── Given information ──

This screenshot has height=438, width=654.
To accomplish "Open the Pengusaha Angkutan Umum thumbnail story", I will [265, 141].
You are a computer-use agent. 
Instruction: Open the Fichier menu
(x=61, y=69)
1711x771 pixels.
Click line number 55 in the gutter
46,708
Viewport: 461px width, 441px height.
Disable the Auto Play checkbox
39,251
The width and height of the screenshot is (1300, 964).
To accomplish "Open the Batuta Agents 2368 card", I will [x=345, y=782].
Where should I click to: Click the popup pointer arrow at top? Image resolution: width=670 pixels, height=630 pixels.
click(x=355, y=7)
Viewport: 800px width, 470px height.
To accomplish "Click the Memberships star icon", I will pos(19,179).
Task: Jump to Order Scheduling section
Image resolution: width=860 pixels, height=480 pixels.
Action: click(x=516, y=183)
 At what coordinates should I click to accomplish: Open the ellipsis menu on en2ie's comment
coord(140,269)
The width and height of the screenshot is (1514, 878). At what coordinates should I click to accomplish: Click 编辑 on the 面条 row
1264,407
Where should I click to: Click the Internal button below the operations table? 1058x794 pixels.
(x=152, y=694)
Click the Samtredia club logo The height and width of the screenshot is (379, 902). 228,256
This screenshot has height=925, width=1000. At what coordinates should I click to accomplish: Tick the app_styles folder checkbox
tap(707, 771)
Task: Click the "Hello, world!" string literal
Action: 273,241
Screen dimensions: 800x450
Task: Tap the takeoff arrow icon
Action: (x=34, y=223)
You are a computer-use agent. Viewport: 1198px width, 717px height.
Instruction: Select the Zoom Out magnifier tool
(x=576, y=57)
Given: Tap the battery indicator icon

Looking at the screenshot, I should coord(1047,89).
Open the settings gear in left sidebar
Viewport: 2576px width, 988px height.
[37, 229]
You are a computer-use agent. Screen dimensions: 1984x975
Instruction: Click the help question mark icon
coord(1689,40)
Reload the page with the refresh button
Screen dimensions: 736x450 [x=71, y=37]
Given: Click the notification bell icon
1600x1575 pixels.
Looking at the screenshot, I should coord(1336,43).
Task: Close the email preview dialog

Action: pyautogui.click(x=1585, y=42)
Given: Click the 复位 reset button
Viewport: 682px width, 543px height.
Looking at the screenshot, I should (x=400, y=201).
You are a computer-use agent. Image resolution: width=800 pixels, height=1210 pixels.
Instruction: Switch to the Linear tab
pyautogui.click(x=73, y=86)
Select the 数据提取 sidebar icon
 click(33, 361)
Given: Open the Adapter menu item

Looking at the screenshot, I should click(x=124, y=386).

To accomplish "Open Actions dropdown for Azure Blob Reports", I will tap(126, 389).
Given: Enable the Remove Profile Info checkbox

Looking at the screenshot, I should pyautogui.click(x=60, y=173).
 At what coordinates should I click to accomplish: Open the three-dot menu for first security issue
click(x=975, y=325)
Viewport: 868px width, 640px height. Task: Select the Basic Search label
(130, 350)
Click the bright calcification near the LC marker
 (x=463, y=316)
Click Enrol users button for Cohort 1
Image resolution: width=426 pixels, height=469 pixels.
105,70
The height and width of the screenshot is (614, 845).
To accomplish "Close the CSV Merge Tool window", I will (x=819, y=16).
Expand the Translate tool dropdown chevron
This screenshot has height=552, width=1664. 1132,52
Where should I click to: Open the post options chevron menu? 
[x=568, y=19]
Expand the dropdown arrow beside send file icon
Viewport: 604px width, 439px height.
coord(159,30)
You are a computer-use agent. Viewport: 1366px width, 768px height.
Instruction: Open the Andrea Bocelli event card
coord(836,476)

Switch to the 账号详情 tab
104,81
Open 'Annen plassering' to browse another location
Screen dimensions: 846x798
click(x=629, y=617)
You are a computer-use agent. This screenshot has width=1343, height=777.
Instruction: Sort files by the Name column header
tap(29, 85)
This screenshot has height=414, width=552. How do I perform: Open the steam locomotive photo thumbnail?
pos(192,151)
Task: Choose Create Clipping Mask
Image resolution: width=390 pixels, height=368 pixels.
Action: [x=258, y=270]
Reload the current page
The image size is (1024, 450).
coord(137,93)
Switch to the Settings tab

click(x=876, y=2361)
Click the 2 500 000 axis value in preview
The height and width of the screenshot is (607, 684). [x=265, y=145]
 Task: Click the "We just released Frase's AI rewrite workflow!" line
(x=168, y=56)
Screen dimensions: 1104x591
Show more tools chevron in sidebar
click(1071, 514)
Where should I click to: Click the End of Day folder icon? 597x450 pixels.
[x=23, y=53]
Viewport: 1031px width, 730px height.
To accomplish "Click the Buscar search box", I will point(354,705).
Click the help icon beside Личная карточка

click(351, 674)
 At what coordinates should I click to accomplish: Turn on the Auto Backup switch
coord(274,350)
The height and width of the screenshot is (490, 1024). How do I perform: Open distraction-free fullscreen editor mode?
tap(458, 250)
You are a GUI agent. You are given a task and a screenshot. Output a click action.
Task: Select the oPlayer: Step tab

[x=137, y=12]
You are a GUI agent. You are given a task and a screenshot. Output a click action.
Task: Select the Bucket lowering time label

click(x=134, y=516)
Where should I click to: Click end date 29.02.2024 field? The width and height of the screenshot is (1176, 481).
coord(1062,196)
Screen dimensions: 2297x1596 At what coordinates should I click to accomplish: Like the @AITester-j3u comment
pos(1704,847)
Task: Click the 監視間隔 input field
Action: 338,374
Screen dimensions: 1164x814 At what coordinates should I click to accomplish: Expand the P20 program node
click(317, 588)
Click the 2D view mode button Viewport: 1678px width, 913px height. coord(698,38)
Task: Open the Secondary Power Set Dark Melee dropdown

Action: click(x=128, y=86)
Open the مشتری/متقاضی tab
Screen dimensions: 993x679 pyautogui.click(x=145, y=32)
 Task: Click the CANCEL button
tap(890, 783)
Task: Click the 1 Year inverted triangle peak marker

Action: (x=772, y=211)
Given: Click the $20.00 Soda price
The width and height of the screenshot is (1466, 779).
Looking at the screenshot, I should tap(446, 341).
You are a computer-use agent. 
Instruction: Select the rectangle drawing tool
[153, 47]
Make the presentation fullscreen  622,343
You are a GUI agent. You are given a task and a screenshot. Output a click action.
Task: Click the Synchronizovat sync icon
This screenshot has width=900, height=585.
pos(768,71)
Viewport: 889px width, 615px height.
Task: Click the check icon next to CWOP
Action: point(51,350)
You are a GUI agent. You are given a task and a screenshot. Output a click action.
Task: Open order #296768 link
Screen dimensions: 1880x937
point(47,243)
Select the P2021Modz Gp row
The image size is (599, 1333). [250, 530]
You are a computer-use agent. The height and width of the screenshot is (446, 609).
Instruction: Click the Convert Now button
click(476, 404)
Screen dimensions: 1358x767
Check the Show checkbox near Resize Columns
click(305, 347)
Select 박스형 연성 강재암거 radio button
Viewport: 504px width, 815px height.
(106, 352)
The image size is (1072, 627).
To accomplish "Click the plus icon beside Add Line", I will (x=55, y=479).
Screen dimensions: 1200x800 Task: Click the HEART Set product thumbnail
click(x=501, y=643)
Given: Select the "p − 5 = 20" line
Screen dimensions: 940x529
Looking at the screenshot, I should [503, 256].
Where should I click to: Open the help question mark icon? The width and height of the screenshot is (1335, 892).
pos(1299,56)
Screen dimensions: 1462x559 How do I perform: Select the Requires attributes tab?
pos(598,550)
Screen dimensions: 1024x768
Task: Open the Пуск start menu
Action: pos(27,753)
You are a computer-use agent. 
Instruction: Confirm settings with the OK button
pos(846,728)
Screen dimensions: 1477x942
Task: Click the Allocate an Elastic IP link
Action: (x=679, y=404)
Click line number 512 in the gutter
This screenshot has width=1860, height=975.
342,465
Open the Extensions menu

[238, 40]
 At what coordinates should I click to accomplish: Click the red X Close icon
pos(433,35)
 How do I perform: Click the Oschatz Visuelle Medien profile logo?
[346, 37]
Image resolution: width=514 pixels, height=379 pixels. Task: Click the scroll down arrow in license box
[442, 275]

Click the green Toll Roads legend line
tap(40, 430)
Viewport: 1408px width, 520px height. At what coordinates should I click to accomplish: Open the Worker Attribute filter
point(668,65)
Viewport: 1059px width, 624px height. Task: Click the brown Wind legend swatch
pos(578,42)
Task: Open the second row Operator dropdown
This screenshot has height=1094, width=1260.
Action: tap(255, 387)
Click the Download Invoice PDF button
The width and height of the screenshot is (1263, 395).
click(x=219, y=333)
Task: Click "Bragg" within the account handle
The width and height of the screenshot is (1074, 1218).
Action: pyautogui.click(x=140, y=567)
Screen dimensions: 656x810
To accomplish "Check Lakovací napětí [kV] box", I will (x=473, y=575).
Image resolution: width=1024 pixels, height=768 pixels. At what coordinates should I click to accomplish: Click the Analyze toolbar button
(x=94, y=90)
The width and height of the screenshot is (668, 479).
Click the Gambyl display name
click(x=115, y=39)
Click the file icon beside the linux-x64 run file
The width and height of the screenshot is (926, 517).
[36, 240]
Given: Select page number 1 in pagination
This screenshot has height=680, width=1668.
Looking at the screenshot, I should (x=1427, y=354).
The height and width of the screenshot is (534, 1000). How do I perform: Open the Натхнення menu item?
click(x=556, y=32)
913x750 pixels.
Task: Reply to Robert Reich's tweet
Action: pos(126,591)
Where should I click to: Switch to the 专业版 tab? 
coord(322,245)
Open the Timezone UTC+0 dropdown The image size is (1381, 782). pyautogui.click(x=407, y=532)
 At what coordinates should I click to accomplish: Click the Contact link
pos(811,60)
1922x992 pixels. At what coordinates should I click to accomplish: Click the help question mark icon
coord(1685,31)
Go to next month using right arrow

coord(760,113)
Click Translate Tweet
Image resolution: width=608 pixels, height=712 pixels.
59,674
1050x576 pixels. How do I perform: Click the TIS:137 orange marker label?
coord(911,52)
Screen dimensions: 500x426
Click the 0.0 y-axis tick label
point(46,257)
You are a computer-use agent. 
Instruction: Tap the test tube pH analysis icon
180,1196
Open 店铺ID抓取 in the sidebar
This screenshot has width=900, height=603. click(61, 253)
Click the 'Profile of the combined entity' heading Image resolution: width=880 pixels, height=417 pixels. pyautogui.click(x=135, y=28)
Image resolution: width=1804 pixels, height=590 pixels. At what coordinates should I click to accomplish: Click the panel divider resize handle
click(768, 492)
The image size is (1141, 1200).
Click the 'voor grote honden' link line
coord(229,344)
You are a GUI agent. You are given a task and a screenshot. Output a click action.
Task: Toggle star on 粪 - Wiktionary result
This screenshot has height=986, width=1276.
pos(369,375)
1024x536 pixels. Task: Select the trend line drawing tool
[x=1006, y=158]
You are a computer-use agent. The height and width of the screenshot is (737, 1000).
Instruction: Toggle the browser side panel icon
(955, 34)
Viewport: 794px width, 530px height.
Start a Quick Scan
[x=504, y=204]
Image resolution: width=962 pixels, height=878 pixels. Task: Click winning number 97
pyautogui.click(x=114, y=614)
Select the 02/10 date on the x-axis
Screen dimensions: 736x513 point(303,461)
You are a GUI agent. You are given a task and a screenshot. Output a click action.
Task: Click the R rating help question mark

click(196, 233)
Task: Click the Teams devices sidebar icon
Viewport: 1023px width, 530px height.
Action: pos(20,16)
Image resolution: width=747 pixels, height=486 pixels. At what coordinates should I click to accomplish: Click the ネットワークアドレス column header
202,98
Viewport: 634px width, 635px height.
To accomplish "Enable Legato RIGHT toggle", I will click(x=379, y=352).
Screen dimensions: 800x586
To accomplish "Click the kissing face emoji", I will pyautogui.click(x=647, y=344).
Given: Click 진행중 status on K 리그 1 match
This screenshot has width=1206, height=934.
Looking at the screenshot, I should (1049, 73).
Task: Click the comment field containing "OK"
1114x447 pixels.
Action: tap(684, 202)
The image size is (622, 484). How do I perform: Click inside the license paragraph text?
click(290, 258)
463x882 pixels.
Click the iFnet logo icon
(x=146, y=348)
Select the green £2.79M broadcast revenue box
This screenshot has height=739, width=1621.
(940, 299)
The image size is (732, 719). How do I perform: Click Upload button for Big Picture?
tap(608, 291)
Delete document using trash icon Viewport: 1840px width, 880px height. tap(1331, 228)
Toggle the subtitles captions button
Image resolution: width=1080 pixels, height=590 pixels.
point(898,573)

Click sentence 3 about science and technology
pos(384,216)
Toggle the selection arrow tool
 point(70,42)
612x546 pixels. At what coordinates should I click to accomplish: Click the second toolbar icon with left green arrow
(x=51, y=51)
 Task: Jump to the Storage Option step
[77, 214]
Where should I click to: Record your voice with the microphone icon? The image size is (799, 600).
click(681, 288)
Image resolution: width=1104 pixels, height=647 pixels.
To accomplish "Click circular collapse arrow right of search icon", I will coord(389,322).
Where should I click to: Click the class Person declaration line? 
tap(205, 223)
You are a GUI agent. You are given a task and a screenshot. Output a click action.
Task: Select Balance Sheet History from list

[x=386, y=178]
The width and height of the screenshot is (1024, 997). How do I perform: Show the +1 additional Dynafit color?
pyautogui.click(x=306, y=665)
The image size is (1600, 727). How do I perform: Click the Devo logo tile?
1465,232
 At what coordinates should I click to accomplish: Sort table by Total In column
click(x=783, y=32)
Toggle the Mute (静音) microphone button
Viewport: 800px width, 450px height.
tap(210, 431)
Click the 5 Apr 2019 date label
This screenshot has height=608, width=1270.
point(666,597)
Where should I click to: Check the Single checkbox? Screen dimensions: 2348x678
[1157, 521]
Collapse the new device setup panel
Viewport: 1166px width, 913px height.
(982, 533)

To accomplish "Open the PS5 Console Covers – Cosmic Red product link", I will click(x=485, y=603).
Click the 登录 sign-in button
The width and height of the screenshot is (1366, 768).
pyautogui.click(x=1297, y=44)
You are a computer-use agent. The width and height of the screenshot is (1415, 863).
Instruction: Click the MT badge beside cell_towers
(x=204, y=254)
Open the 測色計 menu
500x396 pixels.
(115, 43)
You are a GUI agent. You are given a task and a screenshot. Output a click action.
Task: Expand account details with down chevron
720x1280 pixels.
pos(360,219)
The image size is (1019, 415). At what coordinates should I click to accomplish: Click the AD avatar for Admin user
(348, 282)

───

§ Requirement:
For the word "account", please say how many lines in the entries hold it, with only the number as the reply.

§ Written response:
2